STATEMENT PREPARED BY DANIEL PATRICK MOYNIHAN,

ASSISTANT SECRETARY OF LABOR

MR. CHAIRMAN:

I am Daniel P. Moynihan, Assistant Secretary of Labor for Policy Planning and Research. As you know, I was to have appeared before you in the company of Secretary of Labor Willard Wirtz. Several days ago he cancelled all his engagements here in Washington, and departed for California on urgent government business. As I know this is a disappointment to you, let me also assure you that this is just as great a one for him. If as your hearings continue, an occasion should arise on which you might wish to ask him to appear a second time, I know that he would greatly value the opportunity, such being the importance he attaches to the inquiry on which you are embarked.

For my part I would like to speak about the responsibilities of the Department of Labor in this area, and to add some thoughts which are probably best described as my own, based on an interest in this subject which now goes back a decade. I was one of those whose interest in traffic safety was quickened by your own extraordinary efforts to draw attention to the gravity of the problem when you were Governor of Connecticut.

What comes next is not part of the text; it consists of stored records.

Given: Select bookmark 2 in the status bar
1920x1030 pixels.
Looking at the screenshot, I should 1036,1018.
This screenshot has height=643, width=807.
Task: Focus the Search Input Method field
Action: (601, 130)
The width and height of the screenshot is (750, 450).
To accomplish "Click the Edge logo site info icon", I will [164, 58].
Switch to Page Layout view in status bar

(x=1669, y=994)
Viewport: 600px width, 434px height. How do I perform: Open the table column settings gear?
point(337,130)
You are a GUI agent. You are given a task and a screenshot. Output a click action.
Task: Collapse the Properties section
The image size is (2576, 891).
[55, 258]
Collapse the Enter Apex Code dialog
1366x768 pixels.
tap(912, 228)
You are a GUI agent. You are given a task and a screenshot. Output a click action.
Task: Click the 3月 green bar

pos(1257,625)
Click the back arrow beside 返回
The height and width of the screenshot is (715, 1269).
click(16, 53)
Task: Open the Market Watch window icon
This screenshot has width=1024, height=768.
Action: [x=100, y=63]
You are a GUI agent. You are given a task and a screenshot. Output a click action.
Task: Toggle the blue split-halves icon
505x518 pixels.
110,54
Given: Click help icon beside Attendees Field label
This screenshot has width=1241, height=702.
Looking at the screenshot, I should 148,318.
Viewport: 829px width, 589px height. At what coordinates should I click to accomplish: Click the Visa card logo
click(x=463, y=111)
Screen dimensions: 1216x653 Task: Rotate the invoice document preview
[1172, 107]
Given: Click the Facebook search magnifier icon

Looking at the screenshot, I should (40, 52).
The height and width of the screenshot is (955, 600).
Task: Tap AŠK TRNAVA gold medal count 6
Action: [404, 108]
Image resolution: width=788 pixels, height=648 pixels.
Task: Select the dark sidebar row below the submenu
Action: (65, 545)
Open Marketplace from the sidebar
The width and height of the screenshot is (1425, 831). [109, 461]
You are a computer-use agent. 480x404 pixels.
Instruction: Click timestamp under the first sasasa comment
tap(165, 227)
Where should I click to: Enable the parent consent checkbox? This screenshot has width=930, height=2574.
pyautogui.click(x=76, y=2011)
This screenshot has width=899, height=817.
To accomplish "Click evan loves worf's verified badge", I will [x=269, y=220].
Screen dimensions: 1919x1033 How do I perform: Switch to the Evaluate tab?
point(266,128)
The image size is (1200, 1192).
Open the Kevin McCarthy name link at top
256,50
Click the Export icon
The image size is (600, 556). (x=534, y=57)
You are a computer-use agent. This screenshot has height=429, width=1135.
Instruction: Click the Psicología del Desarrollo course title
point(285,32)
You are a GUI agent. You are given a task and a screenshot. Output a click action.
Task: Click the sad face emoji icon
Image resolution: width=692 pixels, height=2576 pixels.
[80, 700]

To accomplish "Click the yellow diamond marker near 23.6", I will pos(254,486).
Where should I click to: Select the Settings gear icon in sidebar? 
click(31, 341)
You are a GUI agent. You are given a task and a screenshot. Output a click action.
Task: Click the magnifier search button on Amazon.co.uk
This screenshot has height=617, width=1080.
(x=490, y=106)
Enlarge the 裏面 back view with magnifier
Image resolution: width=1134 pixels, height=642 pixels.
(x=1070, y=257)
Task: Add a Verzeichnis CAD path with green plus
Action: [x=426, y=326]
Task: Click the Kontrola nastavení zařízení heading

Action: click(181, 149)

I was then on the staff of Governor Averell Harriman of New York. On taking office he found, as you were to

find, that problems of traffic safety came to his desk with an urgency that would surprise anyone who had not been through the experience. In the course of those four years I believe we developed a number of important insights into their nature. When your distinguished colleague, Congressman Jonathan B. Bingham, who had taken the lead in this matter, left Albany for the 1958 Political Campaign, I succeeded him as Acting Secretary to the Governor, and in that capacity as chairman of the New York State Traffic Safety Policy Coordinating Committee. Thereafter I maintained my interest in the field, published occasional articles, and involved myself with a group of epidemiologists, engineers, lawyers and political scientists in an effort to learn whether our respective disciplines when combined could not, in Paul Appleby's phrase, somehow make a mesh of things. Such progress as we may have made, I will touch upon this morning.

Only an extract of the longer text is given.